Water & Wastewater Master Plan

Water & Wastewater Master Plan

Location: Raymore, Mo.

Client: Raymore, Mo.

Completion Date: 2004

The City of Raymore, located in Cass County, is a southern suburb of Kansas City, Mo. Raymore has experienced rapid development over the past decade. Forecasts indicate that its population, currently 16,600, will approach 50,000 people over a 20-year planning period. In order to accommodate the rapid development, the city recognized the need upgrade the water supply and distribution and the wastewater collection and conveyance systems.

Burns & McDonnell was retained by the city to develop master plan documents pertaining to the current and future needs of the water supply and distribution and the wastewater collection and conveyance systems. Upon completion of analysis, capital improvement programs (CIPs) were developed for each system to provide budgetary guidance over a 20-year planning period. Additionally, city ordinances and standard specifications for the water and wastewater systems were updated to reflect Environmental Protection Agency and American Public Works Association standards.

  • GIS mapping
  • Flow monitoring
  • Hydraulic modeling
  • Capital improvement program development

System asset data for both the water and wastewater systems was assembled in Geographic Information System (GIS) format from as-constructed drawings, which resulted in the conservation of data and a dynamic master plan. The wastewater system included approximately 1,800 manholes, 445,000 linear feet of gravity sewer ranging from 4 to 42 inches in diameter, and one pump station with a firm capacity of 5.25 million gallons per day (MGD), which conveyed sewage through 16,000 linear feet of 24-inch diameter force main. The water system included 90 miles of 4-, 6-, 10- and 12-inch diameter PVC, ductile iron, and cast iron water lines.

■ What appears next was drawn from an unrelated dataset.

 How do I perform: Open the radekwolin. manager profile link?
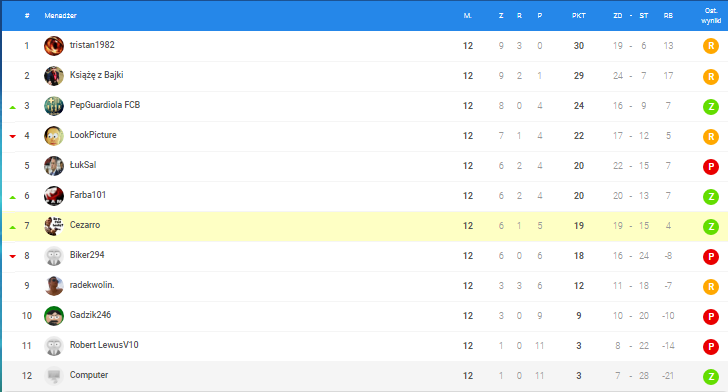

Investigation of the wastewater collection system began with monitoring flow and rainfall throughout the collection system. The data collected was used to develop dry weather hydrographs and correlate rainfall events to wet weather flows. Dry and wet weather hydrographs were then modeled through the collection system. Analysis of the model results lead to the recommendation of investigating and mitigating sources of inflow and infiltration, constructing relief sewers, and upgrading Owen Good Pump Station from 5.25 MGD to 11.3 MGD. Also, future growth projections mandated that the city budget for 6 new pump stations and 152,000 linear feet of force main and gravity interceptor sewer.

Wastewater rates and tap fees for these improvements were developed to fund the capital improvement program. Following the recommendation of wastewater improvements, treatment alternatives were analyzed. Alternatives included building a city-operated treatment plant, regionalizing with a local municipality and continuing service with the Little Blue Valley Sewer District. The city of Raymore had been conveying flows to the Little Blue Valley Sewer District for a volume-based fee. Analysis was performed on a present worth basis over a 20-year project life. Final analysis indicated that the most cost effective alternative was to continue conveying flows to the Little Blue Valley Sewer District for treatment.

The water master plan includes the city’s current and projected development and associated demand through the planning period. A GIS database was developed from as-constructed drawings. Hydrant and C-factor tests were performed while pressure recorders were placed at strategic locations throughout the city to collect for model calibration and verification data. The model includes all existing distribution system components such as high service pump stations, ground, elevated storage and future improvements. The calibrated scenario, or existing system, within the model includes 90 miles of 4-, 6-, 10- and 12-inch diameter PVC, ductile iron and CIP water lines.

The future improvements scenario within the model, through the planning period, contains an additional 70 miles of similar line sizes plus 16- and 24-inch transmission lines. Costs and schedule for these improvements during the planning period were developed and included in the city’s CIP. Water rates and tap fees were developed to fund the CIP.